Task brief: All that should come back is the lines of the data below from the one containing "Select the Dark component theme radio button" to the one containing "1568x572 pixels. How", inclusive, exactly as they stand.
[Working data]
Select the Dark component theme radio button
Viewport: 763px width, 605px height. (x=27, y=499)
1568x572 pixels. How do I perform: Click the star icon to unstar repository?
[/Working data]
[Working data]
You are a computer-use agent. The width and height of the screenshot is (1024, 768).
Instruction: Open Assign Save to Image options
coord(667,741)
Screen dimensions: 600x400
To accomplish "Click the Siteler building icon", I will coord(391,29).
[/Working data]
[Working data]
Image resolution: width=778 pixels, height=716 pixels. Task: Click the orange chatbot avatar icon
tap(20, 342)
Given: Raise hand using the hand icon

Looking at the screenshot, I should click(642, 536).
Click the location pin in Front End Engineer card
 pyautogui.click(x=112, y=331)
[/Working data]
Output:
Select the Dark component theme radio button
Viewport: 763px width, 605px height. (x=27, y=499)
1568x572 pixels. How do I perform: Click the star icon to unstar repository?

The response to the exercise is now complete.